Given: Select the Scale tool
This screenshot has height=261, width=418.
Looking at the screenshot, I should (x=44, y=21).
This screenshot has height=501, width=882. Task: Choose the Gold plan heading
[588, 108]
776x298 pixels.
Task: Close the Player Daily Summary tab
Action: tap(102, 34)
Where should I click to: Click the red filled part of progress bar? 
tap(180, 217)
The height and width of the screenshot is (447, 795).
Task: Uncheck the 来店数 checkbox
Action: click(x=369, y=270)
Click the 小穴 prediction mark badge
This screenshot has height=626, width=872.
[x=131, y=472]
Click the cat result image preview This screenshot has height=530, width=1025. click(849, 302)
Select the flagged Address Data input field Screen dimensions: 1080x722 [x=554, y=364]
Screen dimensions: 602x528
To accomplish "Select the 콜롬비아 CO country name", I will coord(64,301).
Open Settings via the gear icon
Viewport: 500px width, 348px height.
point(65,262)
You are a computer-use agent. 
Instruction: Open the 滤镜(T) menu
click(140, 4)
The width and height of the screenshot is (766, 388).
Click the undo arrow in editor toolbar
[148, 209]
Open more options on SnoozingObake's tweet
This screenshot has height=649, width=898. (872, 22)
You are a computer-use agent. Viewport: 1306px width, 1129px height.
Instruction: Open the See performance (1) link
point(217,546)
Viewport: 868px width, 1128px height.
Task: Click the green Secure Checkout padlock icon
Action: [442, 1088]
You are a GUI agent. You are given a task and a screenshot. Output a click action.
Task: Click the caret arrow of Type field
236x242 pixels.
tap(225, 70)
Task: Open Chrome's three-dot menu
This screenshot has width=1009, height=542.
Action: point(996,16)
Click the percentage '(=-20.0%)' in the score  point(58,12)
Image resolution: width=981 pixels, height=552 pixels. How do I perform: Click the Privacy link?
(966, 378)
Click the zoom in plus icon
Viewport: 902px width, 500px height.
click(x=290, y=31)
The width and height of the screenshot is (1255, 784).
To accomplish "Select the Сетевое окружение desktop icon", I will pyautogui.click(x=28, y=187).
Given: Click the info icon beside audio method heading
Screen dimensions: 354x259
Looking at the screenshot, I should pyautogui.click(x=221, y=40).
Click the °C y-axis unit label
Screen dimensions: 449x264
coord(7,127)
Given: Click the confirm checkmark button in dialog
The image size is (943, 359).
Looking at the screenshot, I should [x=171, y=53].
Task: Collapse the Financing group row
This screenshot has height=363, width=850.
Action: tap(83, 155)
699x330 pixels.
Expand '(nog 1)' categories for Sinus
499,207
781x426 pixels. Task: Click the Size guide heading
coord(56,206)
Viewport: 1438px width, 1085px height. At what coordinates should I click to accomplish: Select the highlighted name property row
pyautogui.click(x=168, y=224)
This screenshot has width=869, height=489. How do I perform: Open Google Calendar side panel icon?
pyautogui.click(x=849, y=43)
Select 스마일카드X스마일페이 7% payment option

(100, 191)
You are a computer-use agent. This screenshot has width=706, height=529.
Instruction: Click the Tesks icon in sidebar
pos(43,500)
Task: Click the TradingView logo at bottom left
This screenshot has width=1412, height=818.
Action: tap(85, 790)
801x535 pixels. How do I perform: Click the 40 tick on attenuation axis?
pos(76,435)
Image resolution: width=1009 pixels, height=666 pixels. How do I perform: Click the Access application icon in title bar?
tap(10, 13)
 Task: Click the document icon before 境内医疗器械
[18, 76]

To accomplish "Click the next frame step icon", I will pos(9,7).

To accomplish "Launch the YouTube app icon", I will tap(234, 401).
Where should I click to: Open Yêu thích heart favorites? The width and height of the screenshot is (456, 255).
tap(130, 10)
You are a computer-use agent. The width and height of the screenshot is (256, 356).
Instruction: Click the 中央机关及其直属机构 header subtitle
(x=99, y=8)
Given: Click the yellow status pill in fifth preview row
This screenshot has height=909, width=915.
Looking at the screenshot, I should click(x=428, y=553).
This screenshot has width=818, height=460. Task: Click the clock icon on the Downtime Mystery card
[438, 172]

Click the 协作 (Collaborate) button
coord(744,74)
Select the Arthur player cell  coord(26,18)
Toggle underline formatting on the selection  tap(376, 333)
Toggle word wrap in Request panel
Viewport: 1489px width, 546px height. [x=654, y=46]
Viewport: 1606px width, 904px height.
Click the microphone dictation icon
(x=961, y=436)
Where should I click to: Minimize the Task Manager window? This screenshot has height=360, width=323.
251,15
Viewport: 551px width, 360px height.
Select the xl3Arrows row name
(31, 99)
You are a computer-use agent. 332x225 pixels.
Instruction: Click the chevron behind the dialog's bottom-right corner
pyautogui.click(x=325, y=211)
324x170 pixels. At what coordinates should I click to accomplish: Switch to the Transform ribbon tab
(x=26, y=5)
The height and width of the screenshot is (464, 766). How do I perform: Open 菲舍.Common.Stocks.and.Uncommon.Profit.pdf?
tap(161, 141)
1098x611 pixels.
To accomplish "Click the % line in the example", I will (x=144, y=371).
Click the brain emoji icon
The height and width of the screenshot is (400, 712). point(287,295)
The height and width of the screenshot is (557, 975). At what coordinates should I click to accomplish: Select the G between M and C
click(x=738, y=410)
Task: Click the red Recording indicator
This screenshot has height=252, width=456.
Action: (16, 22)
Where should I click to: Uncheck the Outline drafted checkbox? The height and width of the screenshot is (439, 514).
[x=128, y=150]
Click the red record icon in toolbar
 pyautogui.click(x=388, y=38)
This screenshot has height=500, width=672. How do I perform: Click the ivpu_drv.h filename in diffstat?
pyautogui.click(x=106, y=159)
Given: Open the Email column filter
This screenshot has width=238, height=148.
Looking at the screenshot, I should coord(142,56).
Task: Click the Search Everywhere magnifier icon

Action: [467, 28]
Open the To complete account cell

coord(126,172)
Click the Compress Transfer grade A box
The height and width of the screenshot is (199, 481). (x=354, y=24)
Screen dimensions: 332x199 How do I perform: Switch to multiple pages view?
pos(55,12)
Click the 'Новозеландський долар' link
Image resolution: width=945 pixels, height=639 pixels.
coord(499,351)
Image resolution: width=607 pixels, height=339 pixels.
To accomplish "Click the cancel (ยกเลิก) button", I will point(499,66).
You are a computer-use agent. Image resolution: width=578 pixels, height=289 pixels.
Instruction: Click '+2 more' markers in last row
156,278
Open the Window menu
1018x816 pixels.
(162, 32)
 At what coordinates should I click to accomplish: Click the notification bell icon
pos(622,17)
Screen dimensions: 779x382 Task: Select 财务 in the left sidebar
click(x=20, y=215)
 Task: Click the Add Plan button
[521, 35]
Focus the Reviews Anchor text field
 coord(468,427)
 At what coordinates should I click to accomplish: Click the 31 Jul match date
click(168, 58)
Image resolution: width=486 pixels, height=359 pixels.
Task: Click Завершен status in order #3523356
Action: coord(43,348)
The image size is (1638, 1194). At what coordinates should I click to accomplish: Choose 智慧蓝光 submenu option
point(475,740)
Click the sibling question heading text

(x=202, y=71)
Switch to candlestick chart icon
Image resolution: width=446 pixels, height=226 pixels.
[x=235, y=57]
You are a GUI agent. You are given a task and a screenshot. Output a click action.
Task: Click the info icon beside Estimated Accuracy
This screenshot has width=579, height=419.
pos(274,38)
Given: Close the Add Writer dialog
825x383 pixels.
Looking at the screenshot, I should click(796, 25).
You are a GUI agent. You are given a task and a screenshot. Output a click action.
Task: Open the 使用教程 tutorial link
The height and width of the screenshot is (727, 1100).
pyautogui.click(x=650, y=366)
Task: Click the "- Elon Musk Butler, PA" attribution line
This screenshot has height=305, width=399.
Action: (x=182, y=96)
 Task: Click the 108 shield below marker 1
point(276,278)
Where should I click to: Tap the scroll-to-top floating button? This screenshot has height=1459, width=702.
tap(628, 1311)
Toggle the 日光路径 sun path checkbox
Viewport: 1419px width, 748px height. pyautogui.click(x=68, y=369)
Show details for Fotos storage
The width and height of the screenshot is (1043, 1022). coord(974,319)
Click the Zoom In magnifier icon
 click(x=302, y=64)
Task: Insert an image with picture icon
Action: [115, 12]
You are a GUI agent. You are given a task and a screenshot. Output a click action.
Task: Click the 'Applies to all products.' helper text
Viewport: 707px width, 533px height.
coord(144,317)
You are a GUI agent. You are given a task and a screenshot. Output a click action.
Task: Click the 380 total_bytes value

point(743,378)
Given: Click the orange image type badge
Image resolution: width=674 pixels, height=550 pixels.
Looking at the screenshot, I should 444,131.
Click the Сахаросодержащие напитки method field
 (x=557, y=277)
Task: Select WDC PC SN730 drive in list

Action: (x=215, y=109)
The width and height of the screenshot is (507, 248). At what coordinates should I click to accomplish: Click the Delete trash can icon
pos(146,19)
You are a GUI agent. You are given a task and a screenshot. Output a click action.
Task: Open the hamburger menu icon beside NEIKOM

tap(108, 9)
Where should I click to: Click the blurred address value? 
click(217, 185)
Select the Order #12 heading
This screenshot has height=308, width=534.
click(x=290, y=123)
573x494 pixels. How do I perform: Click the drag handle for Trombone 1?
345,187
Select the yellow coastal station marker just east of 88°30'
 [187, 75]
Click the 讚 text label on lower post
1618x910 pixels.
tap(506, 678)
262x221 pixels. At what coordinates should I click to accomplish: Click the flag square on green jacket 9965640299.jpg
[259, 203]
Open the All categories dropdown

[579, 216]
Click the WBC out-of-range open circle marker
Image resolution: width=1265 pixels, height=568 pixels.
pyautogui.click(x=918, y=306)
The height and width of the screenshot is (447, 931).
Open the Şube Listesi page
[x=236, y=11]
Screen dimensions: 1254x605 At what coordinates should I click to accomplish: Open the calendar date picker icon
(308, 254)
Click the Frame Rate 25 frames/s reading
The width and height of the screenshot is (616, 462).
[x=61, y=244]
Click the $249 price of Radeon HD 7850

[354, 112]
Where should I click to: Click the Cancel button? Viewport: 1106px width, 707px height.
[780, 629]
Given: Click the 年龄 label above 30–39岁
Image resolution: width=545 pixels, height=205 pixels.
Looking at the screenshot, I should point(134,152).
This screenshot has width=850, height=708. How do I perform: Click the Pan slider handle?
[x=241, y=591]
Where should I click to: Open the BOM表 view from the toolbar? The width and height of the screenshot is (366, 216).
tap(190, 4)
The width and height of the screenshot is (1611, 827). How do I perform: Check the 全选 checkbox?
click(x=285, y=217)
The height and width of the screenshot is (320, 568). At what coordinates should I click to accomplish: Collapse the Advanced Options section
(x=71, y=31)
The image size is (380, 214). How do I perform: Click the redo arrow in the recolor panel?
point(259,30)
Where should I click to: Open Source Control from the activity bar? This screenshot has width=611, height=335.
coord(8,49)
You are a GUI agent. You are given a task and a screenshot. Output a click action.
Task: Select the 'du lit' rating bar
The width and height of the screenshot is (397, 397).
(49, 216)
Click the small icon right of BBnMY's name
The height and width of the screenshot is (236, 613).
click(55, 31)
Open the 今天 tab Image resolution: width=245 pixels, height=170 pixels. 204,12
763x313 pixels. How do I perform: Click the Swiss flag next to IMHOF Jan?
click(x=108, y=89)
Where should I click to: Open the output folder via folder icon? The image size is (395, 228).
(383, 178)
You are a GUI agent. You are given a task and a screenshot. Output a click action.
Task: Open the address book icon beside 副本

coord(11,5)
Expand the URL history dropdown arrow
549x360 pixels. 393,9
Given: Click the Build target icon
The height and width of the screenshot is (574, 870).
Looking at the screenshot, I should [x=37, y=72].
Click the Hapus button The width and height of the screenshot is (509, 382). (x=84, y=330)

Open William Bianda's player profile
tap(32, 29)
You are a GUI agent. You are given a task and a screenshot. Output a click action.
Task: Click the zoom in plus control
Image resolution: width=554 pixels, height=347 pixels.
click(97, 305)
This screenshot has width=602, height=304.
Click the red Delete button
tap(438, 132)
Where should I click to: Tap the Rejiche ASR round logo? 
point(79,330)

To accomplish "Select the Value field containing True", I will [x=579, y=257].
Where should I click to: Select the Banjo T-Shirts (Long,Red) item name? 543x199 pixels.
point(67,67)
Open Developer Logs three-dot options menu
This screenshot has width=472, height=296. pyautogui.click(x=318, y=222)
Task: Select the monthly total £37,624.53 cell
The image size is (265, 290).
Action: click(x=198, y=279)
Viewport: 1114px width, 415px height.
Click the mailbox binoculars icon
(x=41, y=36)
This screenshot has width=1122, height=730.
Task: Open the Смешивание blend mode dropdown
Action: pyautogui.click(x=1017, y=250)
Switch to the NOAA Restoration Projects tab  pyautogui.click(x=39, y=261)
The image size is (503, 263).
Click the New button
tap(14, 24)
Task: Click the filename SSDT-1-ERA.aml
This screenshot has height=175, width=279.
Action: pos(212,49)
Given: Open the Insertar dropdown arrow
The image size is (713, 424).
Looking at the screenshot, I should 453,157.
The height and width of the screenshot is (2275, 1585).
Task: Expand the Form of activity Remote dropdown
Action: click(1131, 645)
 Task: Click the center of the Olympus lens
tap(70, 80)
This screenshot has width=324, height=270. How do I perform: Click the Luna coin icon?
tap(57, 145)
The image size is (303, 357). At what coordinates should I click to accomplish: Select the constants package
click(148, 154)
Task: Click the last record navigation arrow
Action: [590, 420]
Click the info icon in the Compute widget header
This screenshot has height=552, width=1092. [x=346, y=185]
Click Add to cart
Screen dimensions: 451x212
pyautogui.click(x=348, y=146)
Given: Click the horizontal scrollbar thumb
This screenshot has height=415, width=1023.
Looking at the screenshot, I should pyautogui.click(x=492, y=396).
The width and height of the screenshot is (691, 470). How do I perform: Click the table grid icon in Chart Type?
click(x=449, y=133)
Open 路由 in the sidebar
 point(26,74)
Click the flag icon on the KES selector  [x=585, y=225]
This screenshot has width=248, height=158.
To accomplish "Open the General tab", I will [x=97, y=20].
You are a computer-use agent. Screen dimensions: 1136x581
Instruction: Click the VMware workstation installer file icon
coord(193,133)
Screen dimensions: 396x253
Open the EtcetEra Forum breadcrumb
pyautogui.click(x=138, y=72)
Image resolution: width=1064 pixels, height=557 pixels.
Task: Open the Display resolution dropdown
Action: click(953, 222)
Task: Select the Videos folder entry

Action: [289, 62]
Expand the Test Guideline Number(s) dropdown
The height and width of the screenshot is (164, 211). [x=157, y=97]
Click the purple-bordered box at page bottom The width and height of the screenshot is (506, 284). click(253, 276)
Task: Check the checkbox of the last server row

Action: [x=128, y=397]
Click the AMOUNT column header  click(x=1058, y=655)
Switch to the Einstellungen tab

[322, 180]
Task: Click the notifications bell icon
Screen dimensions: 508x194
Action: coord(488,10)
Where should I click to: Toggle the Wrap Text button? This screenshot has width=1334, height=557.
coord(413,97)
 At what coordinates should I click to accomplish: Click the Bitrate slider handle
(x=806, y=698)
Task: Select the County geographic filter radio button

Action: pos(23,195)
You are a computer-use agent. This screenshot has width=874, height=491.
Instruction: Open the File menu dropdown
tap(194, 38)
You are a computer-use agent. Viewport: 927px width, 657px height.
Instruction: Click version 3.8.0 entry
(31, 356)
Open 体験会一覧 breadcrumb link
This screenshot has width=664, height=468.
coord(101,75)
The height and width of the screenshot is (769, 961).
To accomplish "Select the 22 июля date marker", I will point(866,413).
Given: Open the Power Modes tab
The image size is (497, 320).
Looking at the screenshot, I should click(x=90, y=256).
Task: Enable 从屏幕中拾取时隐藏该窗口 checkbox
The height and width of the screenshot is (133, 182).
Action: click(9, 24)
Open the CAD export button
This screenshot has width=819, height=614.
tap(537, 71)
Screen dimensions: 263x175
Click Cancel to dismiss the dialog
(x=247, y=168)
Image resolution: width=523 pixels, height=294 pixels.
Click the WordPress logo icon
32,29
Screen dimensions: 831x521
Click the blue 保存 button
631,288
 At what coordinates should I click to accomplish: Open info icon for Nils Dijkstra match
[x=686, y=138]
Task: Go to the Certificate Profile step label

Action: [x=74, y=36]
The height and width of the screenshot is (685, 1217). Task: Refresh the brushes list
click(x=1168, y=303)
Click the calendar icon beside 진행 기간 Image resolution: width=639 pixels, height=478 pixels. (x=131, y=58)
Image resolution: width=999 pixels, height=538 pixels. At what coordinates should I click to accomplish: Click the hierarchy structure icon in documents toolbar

===

__Work instruction__.
Print exactly the lines of the records from the one containing "Bitrate slider handle" through the end, and nothing besides them.

__The answer__.
 At what coordinates should I click to accomplish: Click the Bitrate slider handle
(x=806, y=698)
Task: Select the County geographic filter radio button

Action: pos(23,195)
You are a computer-use agent. This screenshot has width=874, height=491.
Instruction: Open the File menu dropdown
tap(194, 38)
You are a computer-use agent. Viewport: 927px width, 657px height.
Instruction: Click version 3.8.0 entry
(31, 356)
Open 体験会一覧 breadcrumb link
This screenshot has width=664, height=468.
coord(101,75)
The height and width of the screenshot is (769, 961).
To accomplish "Select the 22 июля date marker", I will point(866,413).
Given: Open the Power Modes tab
The image size is (497, 320).
Looking at the screenshot, I should click(x=90, y=256).
Task: Enable 从屏幕中拾取时隐藏该窗口 checkbox
The height and width of the screenshot is (133, 182).
Action: click(9, 24)
Open the CAD export button
This screenshot has width=819, height=614.
tap(537, 71)
Screen dimensions: 263x175
Click Cancel to dismiss the dialog
(x=247, y=168)
Image resolution: width=523 pixels, height=294 pixels.
Click the WordPress logo icon
32,29
Screen dimensions: 831x521
Click the blue 保存 button
631,288
 At what coordinates should I click to accomplish: Open info icon for Nils Dijkstra match
[x=686, y=138]
Task: Go to the Certificate Profile step label

Action: [x=74, y=36]
The height and width of the screenshot is (685, 1217). Task: Refresh the brushes list
click(x=1168, y=303)
Click the calendar icon beside 진행 기간 Image resolution: width=639 pixels, height=478 pixels. (x=131, y=58)
Image resolution: width=999 pixels, height=538 pixels. At what coordinates should I click to accomplish: Click the hierarchy structure icon in documents toolbar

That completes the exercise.